PMID: 14711632;PMCID: PMC321267;Abstract:
Herein we report the structure and selected properties of a new class of biosurfactants that we have named the flavolipids. The flavolipids exhibit a unique polar moiety that features citric acid and two cadaverine molecules. Flavolipids were produced by a soil isolate, Flavobacterium sp. strain MTN11 (accession number AY162137), during growth in mineral salts medium, with 2% glucose as the sole carbon and energy source. MTN11 produced a mixture of at least 37 flavolipids ranging from 584 to 686 in molecular weight (MW). The structure of the major component (23%; MW = 668) was determined to be 4-[[5-(7-methyl-(E)-2-octenoylhydroxyamino)pentyl]amino]-2-[2-[[5-(7-methyl-(E) -2-octenoylhydroxyamino)pentyl]amino]-2-oxoethyl]-2-hydroxy-4-oxobutanoic acid. The partially purified flavolipid mixture isolated from strain MTN11 exhibited a critical micelle concentration of 300 mg/liter and reduced surface tension to 26.0 mN/m, indicating strong surfactant activity. The flavolipid mixture was a strong and stable emulsifier even at concentrations as low as 19 mg/liter.
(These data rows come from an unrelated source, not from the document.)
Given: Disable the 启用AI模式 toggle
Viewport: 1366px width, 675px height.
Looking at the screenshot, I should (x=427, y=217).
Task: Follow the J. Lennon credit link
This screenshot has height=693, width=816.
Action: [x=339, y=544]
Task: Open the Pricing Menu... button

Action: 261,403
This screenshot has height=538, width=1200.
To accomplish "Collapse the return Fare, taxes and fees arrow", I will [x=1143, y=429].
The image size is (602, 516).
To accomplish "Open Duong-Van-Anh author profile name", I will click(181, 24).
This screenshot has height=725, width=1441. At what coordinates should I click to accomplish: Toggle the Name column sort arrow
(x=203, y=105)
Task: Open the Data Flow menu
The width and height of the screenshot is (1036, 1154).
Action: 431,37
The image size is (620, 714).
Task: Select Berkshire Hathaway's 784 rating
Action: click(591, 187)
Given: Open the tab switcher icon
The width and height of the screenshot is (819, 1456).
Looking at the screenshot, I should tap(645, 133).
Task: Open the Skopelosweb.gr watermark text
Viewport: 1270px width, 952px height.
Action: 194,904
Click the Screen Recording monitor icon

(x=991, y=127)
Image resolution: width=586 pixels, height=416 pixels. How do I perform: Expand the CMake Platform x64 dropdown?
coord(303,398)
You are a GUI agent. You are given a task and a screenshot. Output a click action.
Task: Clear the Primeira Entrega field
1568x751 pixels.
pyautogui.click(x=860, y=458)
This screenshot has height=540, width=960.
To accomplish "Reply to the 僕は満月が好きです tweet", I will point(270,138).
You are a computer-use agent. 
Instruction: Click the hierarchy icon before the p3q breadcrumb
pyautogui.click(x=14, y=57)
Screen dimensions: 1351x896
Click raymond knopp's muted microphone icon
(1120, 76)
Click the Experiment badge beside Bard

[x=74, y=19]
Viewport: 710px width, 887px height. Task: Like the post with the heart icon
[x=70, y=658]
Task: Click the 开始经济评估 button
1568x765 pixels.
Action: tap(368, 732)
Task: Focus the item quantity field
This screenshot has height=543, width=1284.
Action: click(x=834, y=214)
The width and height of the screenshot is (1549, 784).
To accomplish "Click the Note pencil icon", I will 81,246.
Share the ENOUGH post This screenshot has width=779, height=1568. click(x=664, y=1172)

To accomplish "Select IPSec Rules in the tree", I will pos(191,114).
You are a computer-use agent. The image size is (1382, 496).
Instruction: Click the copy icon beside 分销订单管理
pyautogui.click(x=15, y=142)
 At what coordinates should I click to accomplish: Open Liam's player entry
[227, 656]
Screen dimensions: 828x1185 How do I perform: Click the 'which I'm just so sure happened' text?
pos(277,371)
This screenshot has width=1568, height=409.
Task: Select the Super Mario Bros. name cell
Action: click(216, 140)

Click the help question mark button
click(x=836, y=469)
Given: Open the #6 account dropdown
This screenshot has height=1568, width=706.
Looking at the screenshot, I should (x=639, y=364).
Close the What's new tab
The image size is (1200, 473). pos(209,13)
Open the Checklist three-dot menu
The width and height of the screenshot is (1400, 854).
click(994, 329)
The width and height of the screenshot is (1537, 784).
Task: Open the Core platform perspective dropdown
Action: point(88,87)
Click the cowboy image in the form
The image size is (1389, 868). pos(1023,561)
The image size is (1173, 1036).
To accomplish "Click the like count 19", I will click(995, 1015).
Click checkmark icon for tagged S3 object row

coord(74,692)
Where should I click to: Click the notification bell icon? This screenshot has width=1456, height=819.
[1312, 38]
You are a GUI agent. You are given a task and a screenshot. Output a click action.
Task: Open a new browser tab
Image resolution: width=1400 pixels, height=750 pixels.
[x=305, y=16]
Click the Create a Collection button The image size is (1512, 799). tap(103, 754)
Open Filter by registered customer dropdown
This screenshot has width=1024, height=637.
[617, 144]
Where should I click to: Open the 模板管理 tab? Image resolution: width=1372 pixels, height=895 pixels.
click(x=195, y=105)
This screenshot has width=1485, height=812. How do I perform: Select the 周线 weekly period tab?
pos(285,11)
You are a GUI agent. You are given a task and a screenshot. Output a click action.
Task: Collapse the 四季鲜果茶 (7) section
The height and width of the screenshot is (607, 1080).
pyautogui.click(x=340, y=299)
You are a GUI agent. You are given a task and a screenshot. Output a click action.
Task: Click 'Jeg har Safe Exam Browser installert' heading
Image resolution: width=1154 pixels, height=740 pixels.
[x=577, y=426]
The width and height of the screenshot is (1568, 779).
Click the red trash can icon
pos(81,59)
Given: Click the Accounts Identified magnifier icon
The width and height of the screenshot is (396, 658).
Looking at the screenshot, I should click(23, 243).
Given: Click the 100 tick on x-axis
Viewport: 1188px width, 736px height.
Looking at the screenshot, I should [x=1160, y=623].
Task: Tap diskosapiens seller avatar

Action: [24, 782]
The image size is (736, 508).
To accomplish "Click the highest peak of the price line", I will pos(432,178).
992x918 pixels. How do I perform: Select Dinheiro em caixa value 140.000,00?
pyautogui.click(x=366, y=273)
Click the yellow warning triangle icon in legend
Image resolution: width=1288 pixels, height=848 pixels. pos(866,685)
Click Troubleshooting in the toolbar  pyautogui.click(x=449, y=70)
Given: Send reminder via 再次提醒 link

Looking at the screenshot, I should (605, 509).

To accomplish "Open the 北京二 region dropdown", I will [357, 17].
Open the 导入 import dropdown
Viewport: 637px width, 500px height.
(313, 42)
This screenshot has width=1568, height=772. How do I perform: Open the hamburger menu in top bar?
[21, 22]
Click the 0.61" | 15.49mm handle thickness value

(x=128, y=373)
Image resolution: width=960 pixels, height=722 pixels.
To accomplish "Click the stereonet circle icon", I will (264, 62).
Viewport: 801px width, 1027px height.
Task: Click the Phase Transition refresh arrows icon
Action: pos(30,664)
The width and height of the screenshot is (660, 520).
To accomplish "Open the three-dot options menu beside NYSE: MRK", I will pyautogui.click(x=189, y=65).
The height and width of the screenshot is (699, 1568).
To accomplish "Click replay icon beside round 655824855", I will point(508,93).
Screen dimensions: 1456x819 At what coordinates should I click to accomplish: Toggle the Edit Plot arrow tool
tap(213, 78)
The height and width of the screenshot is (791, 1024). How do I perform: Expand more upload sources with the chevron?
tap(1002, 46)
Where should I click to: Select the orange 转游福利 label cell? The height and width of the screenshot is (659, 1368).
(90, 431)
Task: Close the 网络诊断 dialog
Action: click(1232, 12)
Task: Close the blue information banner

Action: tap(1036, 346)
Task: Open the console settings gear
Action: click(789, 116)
It was also an effective solubilizing agent, and in a biodegradation study, it enhanced hexadecane mineralization by two isolates, MTN11 (100-fold) and Pseudomonas aeruginosa ATCC 9027 (2.5-fold), over an 8-day period. The flavolipid-cadmium stability constant was measured to be 3.61, which is comparable to that for organic ligands such as oxalic acid and acetic acid. In summary, the flavolipids represent a new class of biosurfactants that have potential for use in a variety of biotechnological and industrial applications.